A son arrivée à Genève, John Kerry a joué la prudence, soulignant qu'il n'y avait "pas d'accord à ce moment précis".

Mais, preuve de la possibilité d'une percée réelle après l'élection du président iranien modéré Hassan Rohani, le Premier ministre britannique David Cameron estime que les discussions en cours "offrent l'occasion de réels progrès". Il a précisé dans un tweet qu'il s'était entrenu du dossier au téléphone avec le président français François Hollande.

M. Kerry, qui a interrompu une tournée au Proche-Orient pour se rendre d'urgence à Genève, a été rejoint par ses homologues français, britannique et allemand, membres du groupe des "5+1" (Etats-Unis, Russie, Chine, France, Grande-Bretagne et Allemagne) qui tente depuis des années de régler le dossier ultrasensible du programme nucléaire iranien.

"Je tiens à souligner qu'il y a encore quelques questions très importantes sur la table qui ne sont pas réglées", avait prévenu M. Kerry. "Elles doivent être traitées correctement et en détail".

"Nous espérons essayer de réduire ces divergences, mais personne ne doit ignorer qu'il y a des divergences importantes à combler", a-t-il encore affirmé.

Pour le chef de la diplomatie française Laurent Fabius, "il y a des avancées, mais rien n'est encore acquis". "Pour le moment, des questions majeures ne sont pas encore réglées, mais nous travailllons à Genève afin si possible d'y parvenir", a affirmé le ministre.

Trois points retiennent en particulier l'attention des Occidentaux, selon la délégation française : clarifier la position iranienne sur "la construction du réacteur à eau lourde d'Arak", susceptible de produire du plutonium utilisable à des fins militaires, mais aussi l'avenir du stock d'uranium enrichi à 20% et "la question plus générale de l'enrichissement (de l'uranium) en Iran".
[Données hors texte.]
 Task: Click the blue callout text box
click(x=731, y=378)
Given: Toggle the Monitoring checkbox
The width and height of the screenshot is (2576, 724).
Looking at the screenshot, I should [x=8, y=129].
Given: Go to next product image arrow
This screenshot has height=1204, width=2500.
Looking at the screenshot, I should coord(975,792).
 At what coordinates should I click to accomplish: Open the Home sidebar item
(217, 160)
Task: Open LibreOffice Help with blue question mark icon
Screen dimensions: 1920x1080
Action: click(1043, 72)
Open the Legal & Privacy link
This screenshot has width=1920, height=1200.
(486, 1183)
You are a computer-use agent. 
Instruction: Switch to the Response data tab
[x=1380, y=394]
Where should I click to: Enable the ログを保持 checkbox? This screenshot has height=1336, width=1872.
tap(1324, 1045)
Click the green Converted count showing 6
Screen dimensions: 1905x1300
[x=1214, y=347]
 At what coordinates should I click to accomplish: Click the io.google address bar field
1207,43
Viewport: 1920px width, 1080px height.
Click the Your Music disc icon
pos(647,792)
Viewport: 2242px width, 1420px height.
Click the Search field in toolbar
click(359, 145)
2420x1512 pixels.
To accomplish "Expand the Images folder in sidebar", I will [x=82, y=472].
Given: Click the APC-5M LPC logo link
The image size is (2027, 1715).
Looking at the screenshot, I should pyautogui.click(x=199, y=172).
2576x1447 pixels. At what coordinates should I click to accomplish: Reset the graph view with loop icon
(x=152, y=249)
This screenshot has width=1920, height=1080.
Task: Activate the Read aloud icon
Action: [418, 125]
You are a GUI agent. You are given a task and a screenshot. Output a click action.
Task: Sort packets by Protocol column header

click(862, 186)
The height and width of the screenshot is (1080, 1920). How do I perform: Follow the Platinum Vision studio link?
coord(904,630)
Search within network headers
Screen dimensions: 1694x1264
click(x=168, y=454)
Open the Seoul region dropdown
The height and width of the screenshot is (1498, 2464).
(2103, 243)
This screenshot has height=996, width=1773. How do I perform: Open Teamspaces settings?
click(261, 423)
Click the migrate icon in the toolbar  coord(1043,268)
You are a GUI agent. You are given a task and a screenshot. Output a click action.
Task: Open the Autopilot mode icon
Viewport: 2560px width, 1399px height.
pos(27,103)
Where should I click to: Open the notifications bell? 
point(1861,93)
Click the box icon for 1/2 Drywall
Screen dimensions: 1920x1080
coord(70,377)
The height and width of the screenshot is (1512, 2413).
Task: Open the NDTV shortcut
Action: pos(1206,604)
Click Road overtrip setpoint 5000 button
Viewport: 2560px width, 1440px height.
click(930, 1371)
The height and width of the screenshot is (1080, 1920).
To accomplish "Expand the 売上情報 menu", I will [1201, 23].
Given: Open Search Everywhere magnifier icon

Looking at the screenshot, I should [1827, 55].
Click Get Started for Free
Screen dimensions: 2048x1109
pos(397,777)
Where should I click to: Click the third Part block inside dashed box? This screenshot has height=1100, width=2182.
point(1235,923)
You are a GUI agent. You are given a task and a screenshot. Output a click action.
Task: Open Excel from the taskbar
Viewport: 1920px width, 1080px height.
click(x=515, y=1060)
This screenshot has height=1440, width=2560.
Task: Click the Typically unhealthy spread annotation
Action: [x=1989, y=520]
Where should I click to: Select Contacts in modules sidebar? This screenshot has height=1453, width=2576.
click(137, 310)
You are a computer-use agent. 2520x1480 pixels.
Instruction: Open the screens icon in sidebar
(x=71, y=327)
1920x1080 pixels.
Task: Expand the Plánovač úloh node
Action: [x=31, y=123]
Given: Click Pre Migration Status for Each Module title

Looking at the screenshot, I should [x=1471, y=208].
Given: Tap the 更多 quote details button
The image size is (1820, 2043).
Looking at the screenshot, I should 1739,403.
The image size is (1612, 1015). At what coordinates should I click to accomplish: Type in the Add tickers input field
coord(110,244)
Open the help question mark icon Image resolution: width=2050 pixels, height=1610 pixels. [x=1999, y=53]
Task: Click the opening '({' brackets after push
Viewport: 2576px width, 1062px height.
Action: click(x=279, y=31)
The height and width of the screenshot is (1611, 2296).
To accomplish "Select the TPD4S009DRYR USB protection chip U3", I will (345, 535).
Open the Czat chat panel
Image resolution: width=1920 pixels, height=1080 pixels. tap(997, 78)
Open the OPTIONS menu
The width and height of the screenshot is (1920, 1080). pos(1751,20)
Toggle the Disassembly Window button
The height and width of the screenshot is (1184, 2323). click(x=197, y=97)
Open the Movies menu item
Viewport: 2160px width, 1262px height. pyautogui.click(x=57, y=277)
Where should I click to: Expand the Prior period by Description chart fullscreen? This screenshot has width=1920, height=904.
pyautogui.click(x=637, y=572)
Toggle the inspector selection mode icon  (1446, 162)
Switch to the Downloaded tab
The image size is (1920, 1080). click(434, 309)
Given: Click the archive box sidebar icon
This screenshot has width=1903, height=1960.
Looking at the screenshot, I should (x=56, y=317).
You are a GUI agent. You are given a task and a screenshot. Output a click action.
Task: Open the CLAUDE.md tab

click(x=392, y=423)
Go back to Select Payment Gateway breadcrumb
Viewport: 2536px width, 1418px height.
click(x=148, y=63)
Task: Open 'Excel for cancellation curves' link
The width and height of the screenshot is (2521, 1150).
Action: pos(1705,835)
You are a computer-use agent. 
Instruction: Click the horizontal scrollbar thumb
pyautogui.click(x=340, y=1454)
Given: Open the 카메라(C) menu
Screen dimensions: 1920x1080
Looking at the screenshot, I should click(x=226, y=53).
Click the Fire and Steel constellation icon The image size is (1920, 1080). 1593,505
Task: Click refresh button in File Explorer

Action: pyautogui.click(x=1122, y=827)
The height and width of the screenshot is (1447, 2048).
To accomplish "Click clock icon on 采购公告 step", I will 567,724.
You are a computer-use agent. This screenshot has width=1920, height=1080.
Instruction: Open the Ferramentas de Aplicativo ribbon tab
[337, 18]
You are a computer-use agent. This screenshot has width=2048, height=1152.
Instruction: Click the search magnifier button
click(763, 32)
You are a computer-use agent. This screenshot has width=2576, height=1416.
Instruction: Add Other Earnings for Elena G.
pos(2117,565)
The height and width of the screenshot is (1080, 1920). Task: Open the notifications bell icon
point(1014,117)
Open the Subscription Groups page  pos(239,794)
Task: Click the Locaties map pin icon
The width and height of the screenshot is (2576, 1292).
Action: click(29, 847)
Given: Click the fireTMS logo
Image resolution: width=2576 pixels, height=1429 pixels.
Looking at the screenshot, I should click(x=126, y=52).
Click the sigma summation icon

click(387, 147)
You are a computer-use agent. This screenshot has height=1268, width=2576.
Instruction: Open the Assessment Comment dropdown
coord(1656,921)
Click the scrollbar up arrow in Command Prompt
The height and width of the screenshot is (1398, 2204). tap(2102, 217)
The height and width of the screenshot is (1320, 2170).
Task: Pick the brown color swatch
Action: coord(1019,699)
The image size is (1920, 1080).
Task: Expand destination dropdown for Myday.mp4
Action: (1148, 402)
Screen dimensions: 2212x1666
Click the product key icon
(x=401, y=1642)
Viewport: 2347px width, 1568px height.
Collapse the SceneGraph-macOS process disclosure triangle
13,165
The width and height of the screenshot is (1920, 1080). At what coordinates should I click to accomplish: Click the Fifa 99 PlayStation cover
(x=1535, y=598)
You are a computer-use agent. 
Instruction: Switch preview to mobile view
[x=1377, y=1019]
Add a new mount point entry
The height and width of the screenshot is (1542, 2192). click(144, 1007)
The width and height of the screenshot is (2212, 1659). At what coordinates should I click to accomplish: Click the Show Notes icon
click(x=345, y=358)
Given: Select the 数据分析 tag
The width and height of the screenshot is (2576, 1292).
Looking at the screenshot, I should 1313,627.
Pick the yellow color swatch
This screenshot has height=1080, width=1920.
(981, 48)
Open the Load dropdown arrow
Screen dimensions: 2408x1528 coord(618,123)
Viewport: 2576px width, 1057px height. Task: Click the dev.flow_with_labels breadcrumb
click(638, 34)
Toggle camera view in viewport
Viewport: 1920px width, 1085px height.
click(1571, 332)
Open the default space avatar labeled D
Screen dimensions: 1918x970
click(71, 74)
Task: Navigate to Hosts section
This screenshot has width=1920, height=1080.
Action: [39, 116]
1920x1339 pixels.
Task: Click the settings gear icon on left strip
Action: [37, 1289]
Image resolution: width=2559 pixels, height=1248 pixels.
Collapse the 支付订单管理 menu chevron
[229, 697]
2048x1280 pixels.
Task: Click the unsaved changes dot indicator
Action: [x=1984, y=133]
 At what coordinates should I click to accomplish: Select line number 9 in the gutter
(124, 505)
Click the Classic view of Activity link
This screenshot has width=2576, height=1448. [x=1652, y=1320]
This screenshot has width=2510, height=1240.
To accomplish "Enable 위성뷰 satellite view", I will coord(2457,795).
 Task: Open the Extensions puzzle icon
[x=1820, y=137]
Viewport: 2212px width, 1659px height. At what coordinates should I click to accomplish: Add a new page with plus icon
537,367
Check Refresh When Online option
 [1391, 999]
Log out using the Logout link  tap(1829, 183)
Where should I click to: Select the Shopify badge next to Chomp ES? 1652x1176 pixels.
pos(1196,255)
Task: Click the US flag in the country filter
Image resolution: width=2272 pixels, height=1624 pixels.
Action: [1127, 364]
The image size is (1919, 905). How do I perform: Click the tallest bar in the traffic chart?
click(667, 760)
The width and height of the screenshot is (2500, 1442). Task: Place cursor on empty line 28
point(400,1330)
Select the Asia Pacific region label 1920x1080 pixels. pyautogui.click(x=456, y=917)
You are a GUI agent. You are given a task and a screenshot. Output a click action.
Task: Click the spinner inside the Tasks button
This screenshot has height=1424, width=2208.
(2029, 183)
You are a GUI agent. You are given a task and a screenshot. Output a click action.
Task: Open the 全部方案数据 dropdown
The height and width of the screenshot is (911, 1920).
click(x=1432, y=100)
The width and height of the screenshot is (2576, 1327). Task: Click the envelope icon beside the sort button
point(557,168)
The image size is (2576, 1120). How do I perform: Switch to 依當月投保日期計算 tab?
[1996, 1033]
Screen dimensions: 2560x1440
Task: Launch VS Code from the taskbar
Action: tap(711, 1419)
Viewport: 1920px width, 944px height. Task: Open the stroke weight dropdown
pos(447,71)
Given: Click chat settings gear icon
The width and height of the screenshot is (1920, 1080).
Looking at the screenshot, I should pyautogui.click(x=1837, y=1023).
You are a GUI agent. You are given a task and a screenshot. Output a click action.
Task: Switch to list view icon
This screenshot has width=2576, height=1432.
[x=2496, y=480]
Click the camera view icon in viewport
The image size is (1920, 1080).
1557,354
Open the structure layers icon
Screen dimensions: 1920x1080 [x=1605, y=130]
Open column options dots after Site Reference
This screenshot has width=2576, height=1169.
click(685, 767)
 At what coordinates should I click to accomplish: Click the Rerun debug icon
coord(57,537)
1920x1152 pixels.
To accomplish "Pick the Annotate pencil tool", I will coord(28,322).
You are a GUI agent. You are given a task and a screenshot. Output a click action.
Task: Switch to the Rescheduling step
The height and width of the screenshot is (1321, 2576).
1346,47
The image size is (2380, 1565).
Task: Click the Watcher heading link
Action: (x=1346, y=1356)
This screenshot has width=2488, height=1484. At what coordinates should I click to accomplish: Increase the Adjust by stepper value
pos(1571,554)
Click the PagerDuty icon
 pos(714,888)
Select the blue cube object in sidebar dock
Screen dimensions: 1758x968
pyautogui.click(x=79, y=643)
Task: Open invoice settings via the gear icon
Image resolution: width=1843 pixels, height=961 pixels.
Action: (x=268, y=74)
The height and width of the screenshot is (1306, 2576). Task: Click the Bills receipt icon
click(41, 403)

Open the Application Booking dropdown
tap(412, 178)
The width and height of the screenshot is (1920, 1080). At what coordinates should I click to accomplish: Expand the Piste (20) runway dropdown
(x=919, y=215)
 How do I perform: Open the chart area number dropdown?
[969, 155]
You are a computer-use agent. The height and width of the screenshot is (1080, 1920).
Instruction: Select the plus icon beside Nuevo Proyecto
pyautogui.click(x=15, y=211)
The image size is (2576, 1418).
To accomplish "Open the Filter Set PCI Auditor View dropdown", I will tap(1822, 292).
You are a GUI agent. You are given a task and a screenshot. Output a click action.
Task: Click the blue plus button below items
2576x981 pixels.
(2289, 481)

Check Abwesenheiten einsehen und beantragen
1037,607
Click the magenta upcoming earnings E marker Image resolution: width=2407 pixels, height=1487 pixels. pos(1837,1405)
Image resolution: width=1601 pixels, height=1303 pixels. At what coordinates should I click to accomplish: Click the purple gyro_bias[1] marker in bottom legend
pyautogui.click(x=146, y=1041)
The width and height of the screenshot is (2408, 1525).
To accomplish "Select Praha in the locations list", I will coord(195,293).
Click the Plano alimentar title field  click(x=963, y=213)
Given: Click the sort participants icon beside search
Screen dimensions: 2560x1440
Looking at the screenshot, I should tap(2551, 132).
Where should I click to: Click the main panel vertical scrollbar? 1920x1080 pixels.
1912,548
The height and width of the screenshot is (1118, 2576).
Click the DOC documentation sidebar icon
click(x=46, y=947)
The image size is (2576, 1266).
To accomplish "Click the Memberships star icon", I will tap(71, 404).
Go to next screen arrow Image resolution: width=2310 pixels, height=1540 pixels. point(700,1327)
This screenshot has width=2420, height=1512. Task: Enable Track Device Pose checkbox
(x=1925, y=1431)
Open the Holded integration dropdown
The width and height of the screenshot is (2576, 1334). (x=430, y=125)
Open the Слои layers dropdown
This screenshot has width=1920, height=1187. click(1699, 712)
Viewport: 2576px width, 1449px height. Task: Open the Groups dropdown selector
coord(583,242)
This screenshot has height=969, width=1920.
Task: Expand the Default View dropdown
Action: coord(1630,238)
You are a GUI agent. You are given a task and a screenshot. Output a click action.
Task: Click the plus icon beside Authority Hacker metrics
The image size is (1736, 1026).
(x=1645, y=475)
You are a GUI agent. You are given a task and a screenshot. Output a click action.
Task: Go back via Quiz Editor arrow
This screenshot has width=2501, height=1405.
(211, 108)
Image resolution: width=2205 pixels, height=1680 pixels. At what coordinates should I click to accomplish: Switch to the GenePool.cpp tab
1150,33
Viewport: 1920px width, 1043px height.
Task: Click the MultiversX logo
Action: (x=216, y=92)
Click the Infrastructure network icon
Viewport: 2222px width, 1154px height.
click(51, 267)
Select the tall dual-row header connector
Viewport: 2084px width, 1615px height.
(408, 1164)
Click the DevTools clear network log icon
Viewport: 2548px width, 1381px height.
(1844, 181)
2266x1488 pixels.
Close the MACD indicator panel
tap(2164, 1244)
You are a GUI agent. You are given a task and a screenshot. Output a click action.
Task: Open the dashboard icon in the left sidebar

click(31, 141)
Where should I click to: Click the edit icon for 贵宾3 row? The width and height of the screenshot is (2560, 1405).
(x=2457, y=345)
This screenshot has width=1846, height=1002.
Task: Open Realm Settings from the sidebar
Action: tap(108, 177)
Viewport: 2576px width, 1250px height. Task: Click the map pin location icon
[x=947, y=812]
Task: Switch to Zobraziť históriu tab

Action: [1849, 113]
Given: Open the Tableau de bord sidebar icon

Parallèlement aux discussions en cours à Genève, on apprenait que le directeur général de l'Agence internationale de l'énergie atomique (AIEA), Yukiya Amano, allait se rendre à Téhéran.

Les responsables iraniens ont répété ces derniers jours que le droit de l'Iran à l'enrichissement de l'uranium constituait "une ligne rouge", sans toutefois exclure une évolution de leur position sur "le niveau, la forme, la dimension" de cet enrichissement.

L'Iran dispose de 19.000 centrifugeuses pour cet enrichissement.

Israël a fait part vendredi de sa colère en adressant une mise en garde aux Occidentaux au sujet d'un accord avec l'Iran, son ennemi juré.

"Israël n'est pas tenu par cet accord et fera tout le nécessaire pour se défendre et défendre la sécurité de son peuple", a plaidé le Premier ministre israélien Benjamin Netanyahu, dénonçant "l'arnaque du siècle", au cours d'un tête-à-tête tendu de deux heures à l'aéroport Ben Gourion de Tel-Aviv avec John Kerry.

Le président américain Barack Obama a appelé vendredi au téléphone M. Netanyahu, pour "discuter de l'Iran et de nos efforts en cours pour parvenir à une résolution pacifique" dans le dossier nucléaire, selon la présidence américaine. M. Obama a "insisté sur son engagement à empêcher l'Iran d'obtenir une arme nucléaire", a souligné la Maison Blanche.

Dans une proposition, qui n'a pas été rendue publique, l'Iran accepterait de geler une partie de son programme controversé en échange de la levée de certaines sanctions internationales qui asphyxient son économie.

Les négociations entre les six grandes puissances et l'Iran portent sur "un accord intérimaire" qui, après probablement une phase de mise à l'épreuve des bonnes volontés des uns et des autres, devra être suivi d'un "accord final qui règle définitivement la question du nucléaire iranien", a-t-on précisé du côté français.